New Delhi, Nov 30 (Mayank Nigam) Surpassing broad market expectations, India’s gross domestic product (GDP) grew 7.6% year-on-year in the July-September quarter (Q2) of the current financial year 2023–24. “Real GDP or GDP at Constant (2011–12) Prices in Q2 2023–24 is estimated to attain a level of Rs 41.74 lakh crore, as against Rs 38.78 lakh crore in Q2 2022–23, showing a growth of 7.6 percent as compared to 6.2 percent in Q2 2022–23,” said the Ministry of Statistics and Programme Implementation (MoSPI) in its release on GDP data. The Q2 GDP growth number is higher than the Reserve Bank of India’s (RBI’s) estimate of 6.5%.

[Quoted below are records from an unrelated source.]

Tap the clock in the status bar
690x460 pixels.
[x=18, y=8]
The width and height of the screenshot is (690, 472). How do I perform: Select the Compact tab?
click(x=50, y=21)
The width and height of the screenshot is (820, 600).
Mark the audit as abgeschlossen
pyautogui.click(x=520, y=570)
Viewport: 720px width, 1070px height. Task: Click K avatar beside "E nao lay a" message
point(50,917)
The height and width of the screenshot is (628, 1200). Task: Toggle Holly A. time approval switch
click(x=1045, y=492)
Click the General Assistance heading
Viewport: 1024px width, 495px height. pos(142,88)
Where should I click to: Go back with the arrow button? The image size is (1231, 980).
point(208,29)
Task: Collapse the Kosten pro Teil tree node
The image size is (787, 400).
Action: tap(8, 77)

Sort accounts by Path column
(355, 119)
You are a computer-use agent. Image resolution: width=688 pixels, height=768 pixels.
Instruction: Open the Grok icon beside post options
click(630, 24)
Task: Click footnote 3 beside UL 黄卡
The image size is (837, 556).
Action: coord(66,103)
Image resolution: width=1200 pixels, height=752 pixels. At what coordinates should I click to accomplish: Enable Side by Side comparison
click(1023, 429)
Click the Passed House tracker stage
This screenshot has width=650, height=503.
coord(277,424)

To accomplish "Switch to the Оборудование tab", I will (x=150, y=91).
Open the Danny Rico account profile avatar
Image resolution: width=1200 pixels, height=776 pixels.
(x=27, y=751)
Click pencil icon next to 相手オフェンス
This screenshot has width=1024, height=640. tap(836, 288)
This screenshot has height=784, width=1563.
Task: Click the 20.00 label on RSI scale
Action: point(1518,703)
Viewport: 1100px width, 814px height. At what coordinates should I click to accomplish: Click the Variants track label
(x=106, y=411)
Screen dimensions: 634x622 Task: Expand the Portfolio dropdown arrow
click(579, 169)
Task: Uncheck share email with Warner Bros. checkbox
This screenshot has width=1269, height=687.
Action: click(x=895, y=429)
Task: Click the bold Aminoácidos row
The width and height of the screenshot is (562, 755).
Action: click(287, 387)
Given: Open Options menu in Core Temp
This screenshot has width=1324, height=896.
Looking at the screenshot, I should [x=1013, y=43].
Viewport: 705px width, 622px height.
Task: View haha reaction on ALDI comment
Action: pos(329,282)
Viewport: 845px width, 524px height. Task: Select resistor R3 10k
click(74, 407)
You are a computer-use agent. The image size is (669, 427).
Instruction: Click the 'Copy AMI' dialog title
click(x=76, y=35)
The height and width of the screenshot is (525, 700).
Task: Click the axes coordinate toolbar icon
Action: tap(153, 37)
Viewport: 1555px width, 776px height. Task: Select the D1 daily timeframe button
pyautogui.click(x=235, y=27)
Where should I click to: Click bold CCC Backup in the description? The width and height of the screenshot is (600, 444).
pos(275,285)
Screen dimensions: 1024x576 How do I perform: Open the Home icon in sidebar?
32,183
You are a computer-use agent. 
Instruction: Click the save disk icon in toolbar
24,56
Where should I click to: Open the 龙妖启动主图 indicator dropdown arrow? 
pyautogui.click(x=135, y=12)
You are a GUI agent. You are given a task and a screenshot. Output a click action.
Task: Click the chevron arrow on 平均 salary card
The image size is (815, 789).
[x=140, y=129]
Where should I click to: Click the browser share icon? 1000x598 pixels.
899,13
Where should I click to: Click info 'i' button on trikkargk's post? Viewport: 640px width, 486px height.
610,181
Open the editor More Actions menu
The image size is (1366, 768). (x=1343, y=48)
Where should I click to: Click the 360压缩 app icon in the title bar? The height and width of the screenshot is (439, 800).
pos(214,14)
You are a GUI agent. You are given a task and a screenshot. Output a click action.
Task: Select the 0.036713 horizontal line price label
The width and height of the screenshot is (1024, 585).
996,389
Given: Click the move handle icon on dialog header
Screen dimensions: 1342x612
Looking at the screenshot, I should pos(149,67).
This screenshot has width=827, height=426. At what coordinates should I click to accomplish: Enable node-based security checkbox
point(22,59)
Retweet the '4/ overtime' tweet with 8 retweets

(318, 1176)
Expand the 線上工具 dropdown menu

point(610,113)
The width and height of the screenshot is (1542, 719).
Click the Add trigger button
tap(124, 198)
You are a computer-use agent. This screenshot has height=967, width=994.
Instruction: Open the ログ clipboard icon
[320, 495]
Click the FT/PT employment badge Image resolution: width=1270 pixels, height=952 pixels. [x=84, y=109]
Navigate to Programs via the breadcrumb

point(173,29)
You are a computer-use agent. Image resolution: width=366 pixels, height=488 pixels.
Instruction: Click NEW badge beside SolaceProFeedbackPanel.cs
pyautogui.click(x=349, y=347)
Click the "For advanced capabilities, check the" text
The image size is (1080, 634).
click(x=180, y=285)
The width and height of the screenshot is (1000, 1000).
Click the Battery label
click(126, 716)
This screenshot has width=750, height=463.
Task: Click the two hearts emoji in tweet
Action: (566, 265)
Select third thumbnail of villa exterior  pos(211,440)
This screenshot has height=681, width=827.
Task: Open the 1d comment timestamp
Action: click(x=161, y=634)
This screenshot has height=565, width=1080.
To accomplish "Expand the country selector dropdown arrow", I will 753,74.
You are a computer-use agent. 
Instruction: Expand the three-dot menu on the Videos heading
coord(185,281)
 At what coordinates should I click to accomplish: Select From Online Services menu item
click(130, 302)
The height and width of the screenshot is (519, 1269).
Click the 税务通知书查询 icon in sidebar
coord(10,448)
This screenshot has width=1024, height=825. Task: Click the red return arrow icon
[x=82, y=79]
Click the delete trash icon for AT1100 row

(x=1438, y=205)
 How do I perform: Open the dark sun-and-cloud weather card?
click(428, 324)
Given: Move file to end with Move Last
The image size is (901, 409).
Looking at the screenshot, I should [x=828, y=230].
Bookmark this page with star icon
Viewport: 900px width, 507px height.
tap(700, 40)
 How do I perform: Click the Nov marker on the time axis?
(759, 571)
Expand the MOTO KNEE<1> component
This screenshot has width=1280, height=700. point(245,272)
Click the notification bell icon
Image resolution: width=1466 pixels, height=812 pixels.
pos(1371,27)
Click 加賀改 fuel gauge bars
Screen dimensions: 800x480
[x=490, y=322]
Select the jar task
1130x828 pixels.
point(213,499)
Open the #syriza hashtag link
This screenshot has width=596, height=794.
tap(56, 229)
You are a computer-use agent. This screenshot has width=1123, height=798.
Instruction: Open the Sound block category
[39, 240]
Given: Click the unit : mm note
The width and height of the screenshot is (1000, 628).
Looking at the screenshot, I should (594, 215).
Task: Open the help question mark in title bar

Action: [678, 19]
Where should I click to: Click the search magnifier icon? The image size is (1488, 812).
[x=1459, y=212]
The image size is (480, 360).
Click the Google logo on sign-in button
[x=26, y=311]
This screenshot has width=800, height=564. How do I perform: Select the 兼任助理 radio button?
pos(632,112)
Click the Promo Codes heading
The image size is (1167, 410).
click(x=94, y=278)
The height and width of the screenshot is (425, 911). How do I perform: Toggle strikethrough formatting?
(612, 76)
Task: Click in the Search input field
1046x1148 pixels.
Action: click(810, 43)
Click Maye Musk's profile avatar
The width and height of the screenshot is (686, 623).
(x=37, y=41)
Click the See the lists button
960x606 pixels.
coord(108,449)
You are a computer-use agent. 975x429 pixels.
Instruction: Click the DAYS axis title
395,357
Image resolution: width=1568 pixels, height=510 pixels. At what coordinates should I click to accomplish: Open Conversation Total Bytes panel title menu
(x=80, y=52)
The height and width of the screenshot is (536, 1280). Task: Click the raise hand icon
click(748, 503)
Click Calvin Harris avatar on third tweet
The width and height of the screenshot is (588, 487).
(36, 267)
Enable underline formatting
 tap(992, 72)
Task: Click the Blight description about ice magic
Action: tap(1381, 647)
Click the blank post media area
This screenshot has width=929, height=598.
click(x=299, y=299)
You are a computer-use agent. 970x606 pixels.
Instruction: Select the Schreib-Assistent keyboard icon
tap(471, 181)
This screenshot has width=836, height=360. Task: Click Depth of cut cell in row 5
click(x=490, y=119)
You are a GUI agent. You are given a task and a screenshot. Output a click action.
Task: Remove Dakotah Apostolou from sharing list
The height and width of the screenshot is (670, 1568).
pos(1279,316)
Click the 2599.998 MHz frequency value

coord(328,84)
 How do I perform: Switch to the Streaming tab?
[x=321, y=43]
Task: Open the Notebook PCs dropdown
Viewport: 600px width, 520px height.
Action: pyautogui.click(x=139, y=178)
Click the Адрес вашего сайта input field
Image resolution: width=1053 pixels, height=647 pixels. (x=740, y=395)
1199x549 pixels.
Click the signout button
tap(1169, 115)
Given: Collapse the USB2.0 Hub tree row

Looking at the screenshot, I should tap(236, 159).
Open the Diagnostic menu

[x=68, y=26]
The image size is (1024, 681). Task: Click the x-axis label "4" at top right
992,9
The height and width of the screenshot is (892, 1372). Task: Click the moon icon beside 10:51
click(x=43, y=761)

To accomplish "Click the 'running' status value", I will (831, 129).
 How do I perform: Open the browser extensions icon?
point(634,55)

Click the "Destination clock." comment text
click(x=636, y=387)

The manufacturing sector propelled the GDP growth in the September quarter as it expanded at 13.9% during this period, up from 4.7% in the previous quarter. “The 2QFY24 GDP print at 7.6% has come closer to our forecast at 7.3%, while overshooting both consensus (6.8%) and the RBI (6.5%) considerably. The buoyant growth is being underpinned by cyclical factors like robust corporate profits, a strong fiscal impulse, with government spending being front-loaded in a pre-election year, and a boisterous financial sector, led by easier lending standards and higher credit growth,” said Madhavi Arora, Lead Economist, Emkay Global Financial Services. The better-than-expected GDP growth shows the Indian economy’s resilience against global headwinds, which have impacted the exports sector. The latest GDP data showed the farm sector grew 1.2% year-on-year in Q2 of the current fiscal as compared to 3.5% in the previous quarter. The labor-intensive construction sector grew 13.3% in Q2 as compared to 7.9% in Q1. Trade, hotels, transport, and communication grew 4.3% in Q2.
As per the MoSPI data, electricity, gas, water supply, and other public utilities expanded 10.1% in Q2 of the current fiscal year. Financial, real estate, and professional services grew by 6% during the period under review. The public administration, defense, and other services segment registered 7.6% growth during Q2 FY24. “Looking ahead, we project GDP growth to moderate significantly in H2 FY2024, with the continuing headwinds such as the normalising base, weak outlook for agri output and rural demand, tepid global growth, narrowing differentials in commodity prices, and transmission of past monetary tightening,” said ICRA Chief Economist Aditi Nayar. “Additionally, the possible slowdown in the momentum of government capex as we approach the parliamentary elections could constrain growth outcomes. Given the higher than forecast outcome for Q2, we are revising our FY2024 growth forecast to 6.2% from 6.0%,” she further said.